Constantinos zaginął 7 lutego podczas narciarskiej wyprawy z kolegami. Na górskim terenie szukało go ponad 140 osób. W akcji udział brały specjalnie wyszkolone psy, a nad stokami latały helikoptery. W poszukiwania zaangażowały się: amerykański Departament Ochrony Środowiska, policja stanu Nowy Jork, Departament Bezpieczeństwa, straż graniczna i ochotnicy.
Po sześciu dniach akcję przerwano. Jak podaje „Post-Standard of Syracuse” mężczyzna odnalazł się w okolicach Sacramento w Kalifornii, czyli ponad 4,5 tysięcy kilometrów od miejsca zaginięcia.

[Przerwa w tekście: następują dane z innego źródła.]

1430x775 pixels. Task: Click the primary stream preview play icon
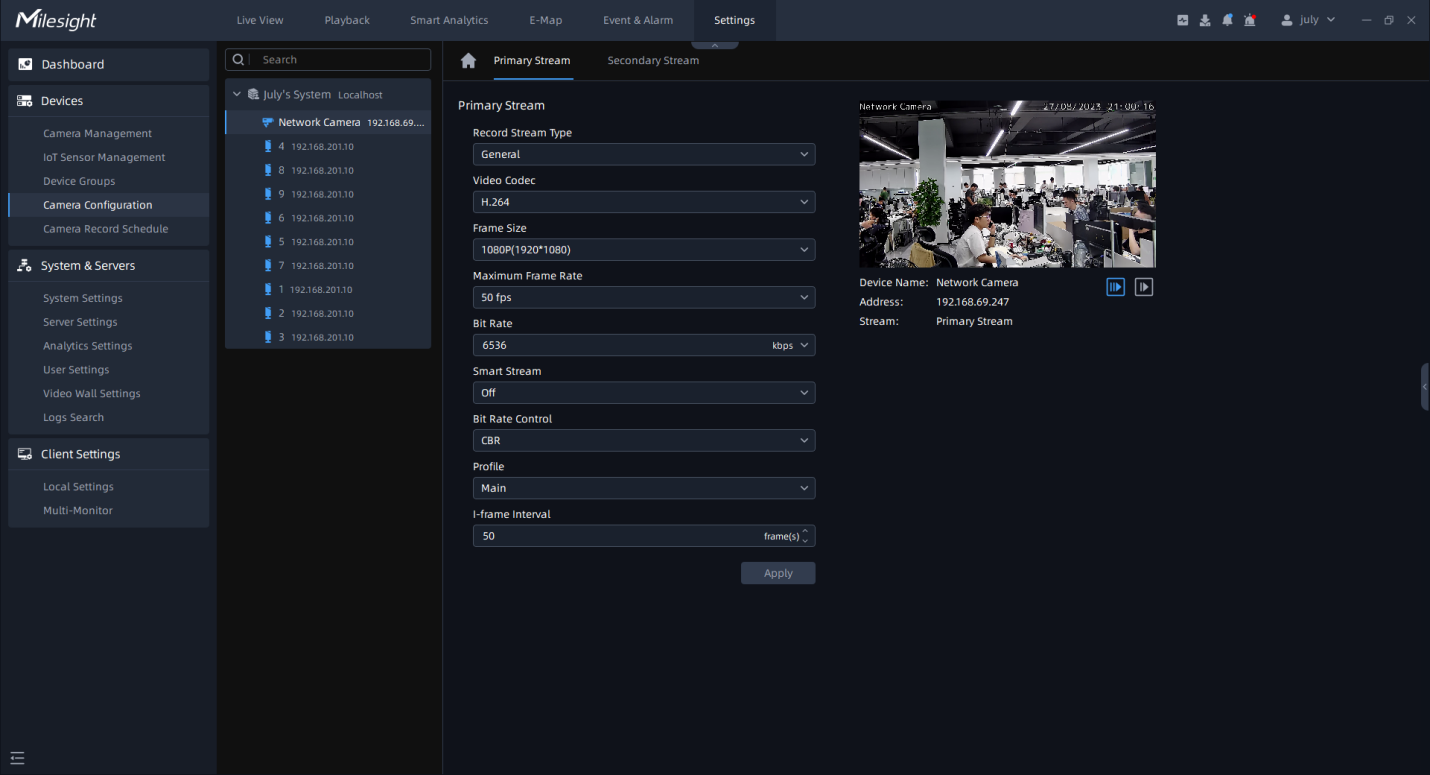click(x=1115, y=287)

Constantinos kupił nowy telefon, miał nową fryzurę, ale nadal nosił strój narciarski. Z nowej komórki zadzwonił do żony, prawdopodobnie nie wiedząc, kim dla niego jest. Mężczyzna nie pamiętał jej imienia, ale zwrócił się do niej, używając znanego parze przezwiska. Kobieta rozpoznała głos męża, a w konsekwencji czego do narciarza dotarła policja.
Funkcjonariusze informują, że Filippidis nie był w pełni świadomy – nie wiedział, co mu się stało i nie rozumiał, co dzieje się w danym momencie. Potrafił jedynie wytłumaczyć, że podróżował ciężarówką i dużo spał.